Daniela Bleymehl – „Road to Kona“: „Für mich war der Weg nach Hawaii eine große Herausforderung“
27. September 2022
Inzwischen ist Daniela Bleymehl auf Hawaii angekommen – und kann die Tage bis zur Ironman Weltmeisterschaft zählen. Eine gute Gelegenheit also, um einen Blick auf die mentale Verfassung der Top-Athletin zu werfen. Wie geht sie mit dem steigenden Druck um?
Die gute Nachricht zuerst: Ihr Rad, ein erster Teil der Familie und Daniela Bleymehl selbst sind gut auf Hawaii angekommen – und in etwas mehr als einer Woche fällt der Startschuss zur Ironman Weltmeisterschaft. Klingt alles absehbar. Und gleichzeitig stressig. Oder blickt die sympathische Erfolgsathletin dem Spektakel noch ganz gelassen entgegen?
- Lese-Tipp
„Road to Kona“-Update #1
Eine Frage, die sich schnell klärt, wenn man bei ihr um ein Update bittet. Vor allem, wenn man dann auf das aktuelle Mindset der sechsfachen Langdistanz-Siegerin zu sprechen kommt. Die Frage nach der Motivation stelle sich nicht, sagt sie selbst. Dafür sind es aber ganz andere Themen, die sie so kurz vor der Ironman Weltmeisterschaft in Kona beschäftigen …
Noch wenige Male schlafen, dann fällt der Startschuss: Da könnte man ein kleines Zwischenfazit zu der ganzen Nummer Hawaii 2022 ziehen. Was lief diesmal besser, schlechter oder schlichtweg anders als 2016 und 2019?
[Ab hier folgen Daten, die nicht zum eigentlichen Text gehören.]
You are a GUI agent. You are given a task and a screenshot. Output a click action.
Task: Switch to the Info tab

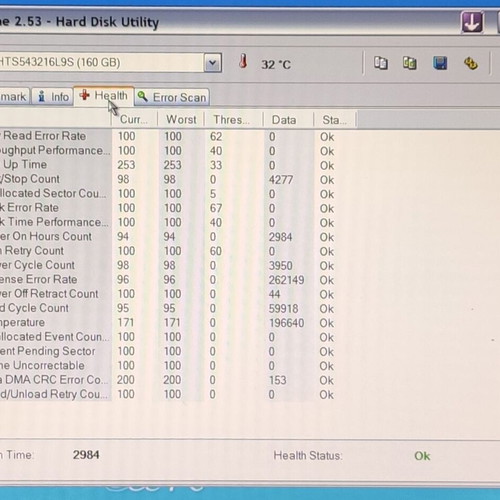tap(53, 97)
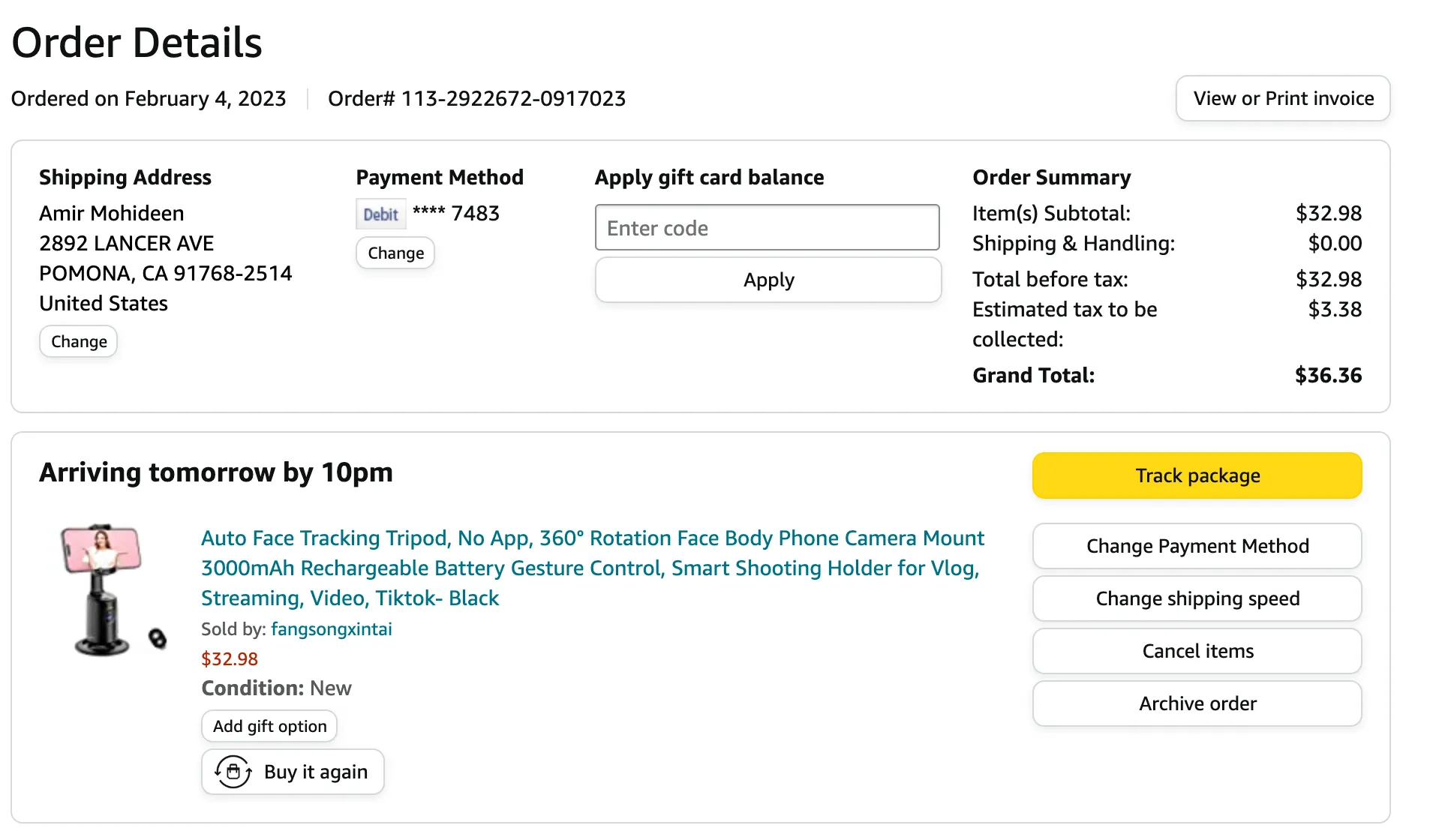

Daniela Bleymehl: Mit der Vorbereitung bin ich insgesamt zufrieden. Ich würde sagen, sie lief das ganze Jahr über eher prozessorientiert, während das „große Ziel Hawaii“ in weiter Ferne lag. Es ging jeden Tag darum, das Beste aus den mir gegebenen Möglichkeiten zu machen. Und die waren sicherlich ganz anders als 2016 und 2019: sehr viel anstrengender und herausfordernder, gleichzeitig aber auch unheimlich schön und vielseitig. Seit wir zu viert sind, richte ich mein Training zu 100 Prozent nach dem Rhythmus meiner Kinder und den Zeiten, in denen ich einen Babysitter zur Unterstützung habe. Dadurch trainiere ich oft ohne Pause zwischen den einzelnen Einheiten und bin im Anschluss direkt zurück im Mama-Alltag …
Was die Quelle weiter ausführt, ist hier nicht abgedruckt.